For me, I’m trying not to say everything that comes into my head, nor to investigate everything that might be going on behind my friend’s pained expression when I enthusiastically drink my morning coffee. I’m also trying to notice the rising and falling of the irritation itself. When I really pay attention, I’m amazed at how reactive I actually am.

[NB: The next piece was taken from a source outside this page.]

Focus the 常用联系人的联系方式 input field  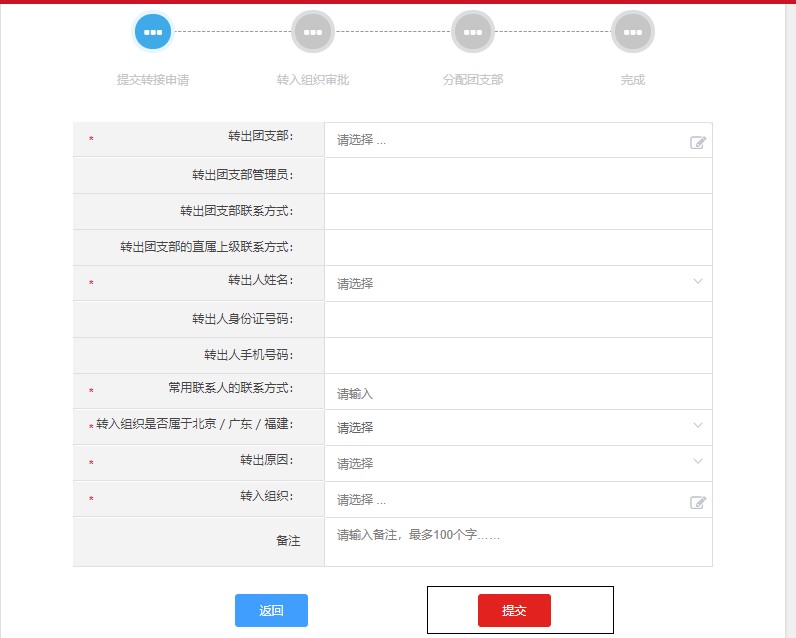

Beneath the calm interior I usually imagine for myself, is wave upon and wave of rising and falling emotion. Both like and dislike constantly arise. Sometimes I hardly notice. Other times the emotion and sensation are strong. Looking closely, I find that even the most urgent arising, has a half-life and fairly quickly subsides. Irritation and annoyance are, for me, often a kind of heat that surges through my body. I feel a flooding of emotion that has a certain kind of urgency to it. This urgency rises and, if I do nothing, subsides on its own. Like a my grandson who can be screaming one moment, then get distracted by a book or a bouncing ball the next moment and seem to totally forget what the screaming was about.
Perhaps patience is just the ongoing awareness this natural process of rising and falling of emotions. Maybe we can be supported by our intention to be good and kind to those around us as we observe, rather than act on, the roller coaster of internal experience that is our birthright as humans?